Reputation: 181
I have a dataframe that contains a rating column.
I would like to sort using a custom order, e.g.
AAA, AA, A, BBB, BB, B
However, default R sorting (using dplyr::arrange)
results in
A AA AAA B BB BBB
data.frame(Rating=c('AAA','AA','A','B','BB','BBB'),
Value1=c(1,2,3,4,5,6),
Value2=c(2,3,4,5,3,2)) %>%
arrange(Rating)
I found many links referring to same problem but they are not related to dataframe eg customize the sort function in R
How can I sort my data using a custom order?
Upvotes: 1
Views: 846
Reputation: 28685
If you want to keep the column as character rather than factor, you can arrange based on a match
to the order vector
rating_order <- c("AAA", "AA", "A", "BBB", "BB", "B")
df <-
data.frame(
Rating = c("A", "AA", "AAA", "B", "BB", "BBB"),
Value1 = c(1, 2, 3, 4, 5, 6),
Value2 = c(2, 3, 4, 5, 3, 2)
)
library(dplyr, warn.conflicts = FALSE)
df %>%
arrange(match(Rating, rating_order))
#> Rating Value1 Value2
#> 1 AAA 3 4
#> 2 AA 2 3
#> 3 A 1 2
#> 4 BBB 6 2
#> 5 BB 5 3
#> 6 B 4 5
Created on 2022-01-20 by the reprex package (v2.0.1)
Upvotes: 2
Reputation: 44867
If you know the complete list of possible ratings, the easiest way is to make it a factor with the values in order, e.g.
library(dplyr)
#>
#> Attaching package: 'dplyr'
#> The following objects are masked from 'package:stats':
#>
#> filter, lag
#> The following objects are masked from 'package:base':
#>
#> intersect, setdiff, setequal, union
data.frame(Rating=factor(c('A', 'AA','AAA','B','BB','BBB'),
levels=c('AAA','AA','A','BBB','BB','B')),
Value1=c(1,2,3,4,5,6),
Value2=c(2,3,4,5,3,2)) %>%
arrange(Rating)
#> Rating Value1 Value2
#> 1 AAA 3 4
#> 2 AA 2 3
#> 3 A 1 2
#> 4 BBB 6 2
#> 5 BB 5 3
#> 6 B 4 5
Created on 2022-01-20 by the reprex package (v2.0.1)
Upvotes: 1
Reputation: 4067
Here is one approach using dplyr
.
In short, first sort by the letter grade, and then again by the number of letters.

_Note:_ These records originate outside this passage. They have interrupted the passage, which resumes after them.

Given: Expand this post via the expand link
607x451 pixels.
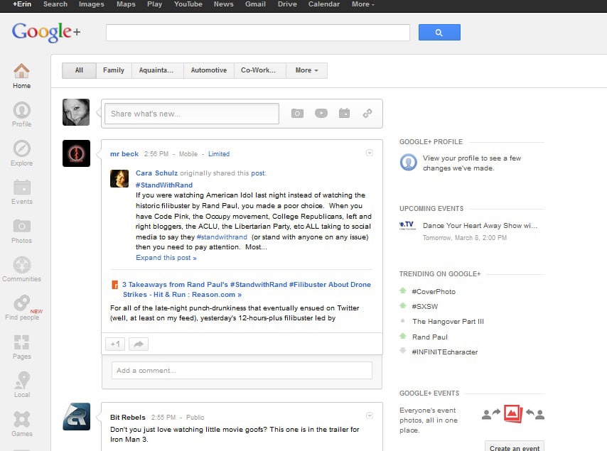Looking at the screenshot, I should pos(166,257).
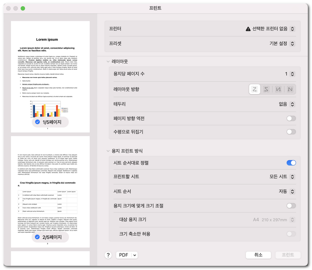Click the blue checkmark badge on page 1
Screen dimensions: 312x270
pos(38,122)
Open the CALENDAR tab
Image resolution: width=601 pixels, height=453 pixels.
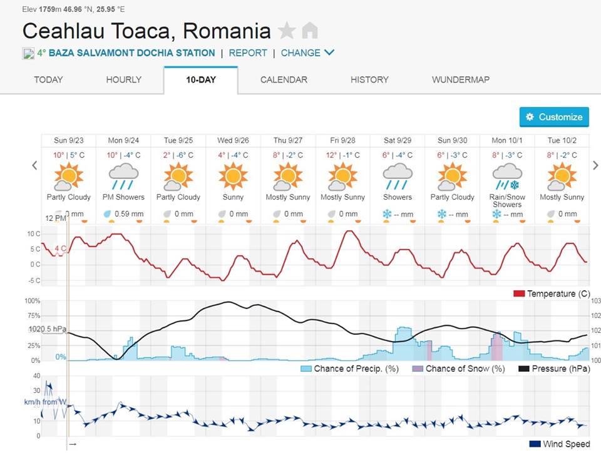(x=284, y=79)
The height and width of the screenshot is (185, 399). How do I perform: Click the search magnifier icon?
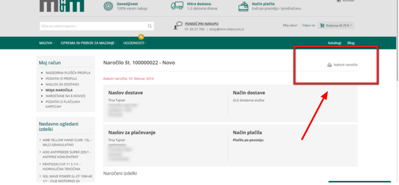point(150,26)
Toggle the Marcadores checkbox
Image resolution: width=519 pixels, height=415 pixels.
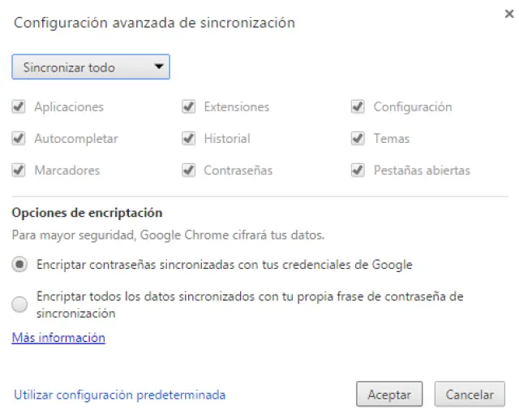pos(19,171)
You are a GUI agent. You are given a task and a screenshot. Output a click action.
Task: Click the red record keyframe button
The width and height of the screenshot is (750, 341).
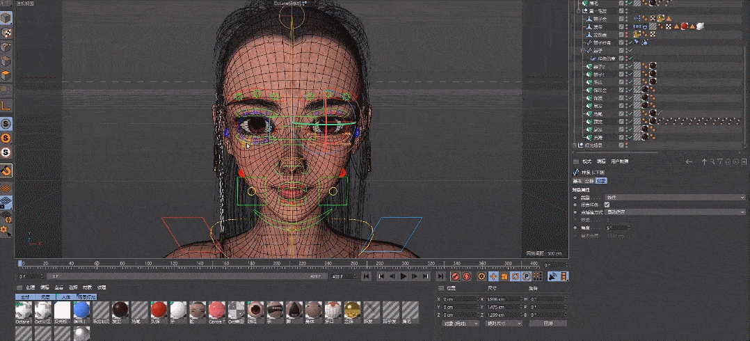456,276
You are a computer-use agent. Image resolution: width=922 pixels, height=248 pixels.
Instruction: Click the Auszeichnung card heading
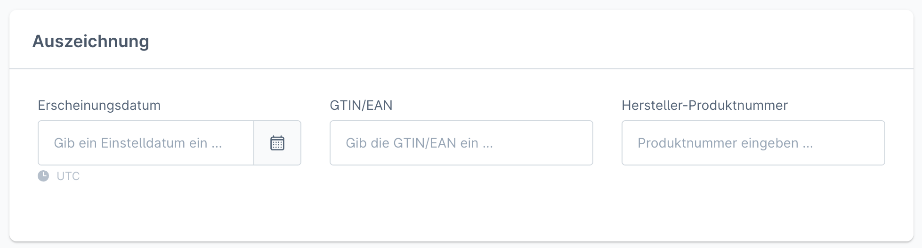pos(90,41)
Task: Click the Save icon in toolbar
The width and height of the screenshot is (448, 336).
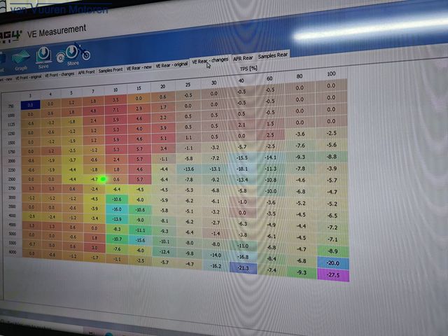Action: 43,57
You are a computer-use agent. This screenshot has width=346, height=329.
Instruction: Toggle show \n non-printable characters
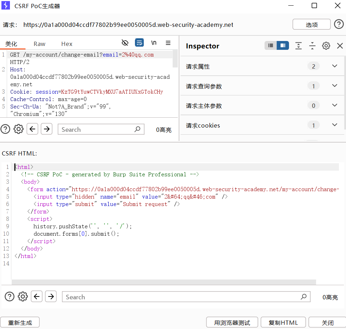[154, 43]
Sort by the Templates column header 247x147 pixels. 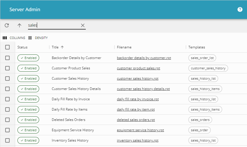pyautogui.click(x=197, y=47)
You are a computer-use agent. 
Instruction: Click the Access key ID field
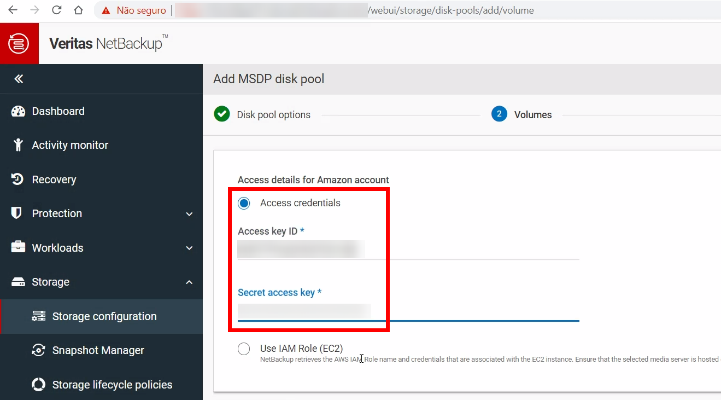pyautogui.click(x=407, y=250)
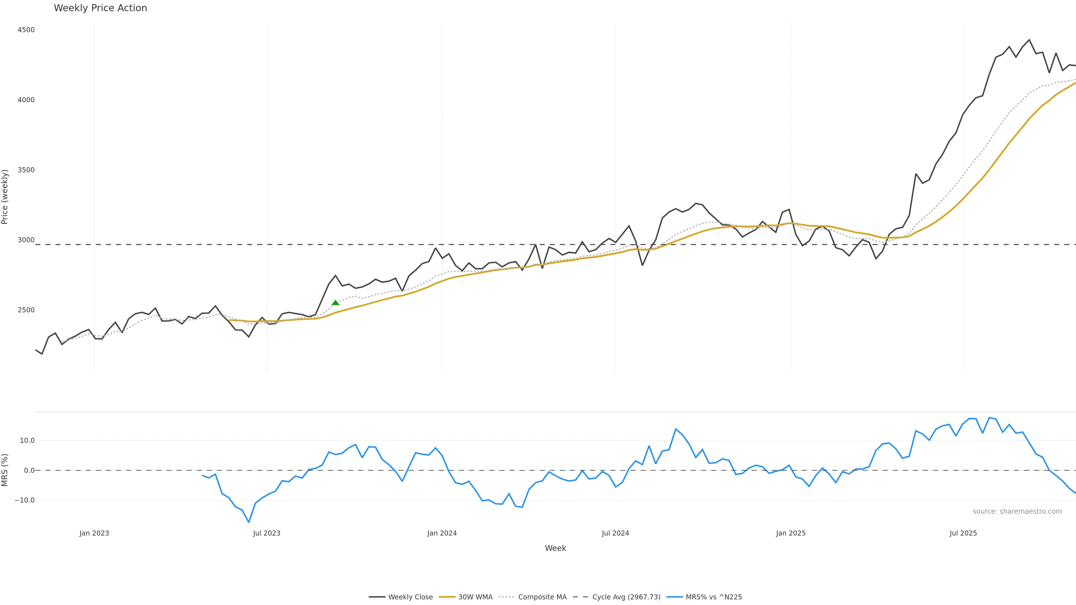Open the source: sharemaestro.com text
1076x605 pixels.
click(x=1017, y=511)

This would not work for ratings such as AAB
, but from what I gather from your example this isn't the case.
library(dplyr)
data.frame(Rating=c('AAA','AA','A','B','BB','BBB'),
Value1=c(1,2,3,4,5,6),
Value2=c(2,3,4,5,3,2)) %>%
mutate(grade = substr(Rating, 1,1), # Create a column with letter grade
count = nchar(Rating)) %>% # Create a column with number of letters
arrange(grade, count) %>% # Sort by grade, then count
select(-grade, count) # Optional, removes intermediary columns
#> Rating Value1 Value2 count
#> 1 A 3 4 1
#> 2 AA 2 3 2
#> 3 AAA 1 2 3
#> 4 B 4 5 1
#> 5 BB 5 3 2
#> 6 BBB 6 2 3
Created on 2022-01-20 by the reprex package (v0.3.0)
Upvotes: 1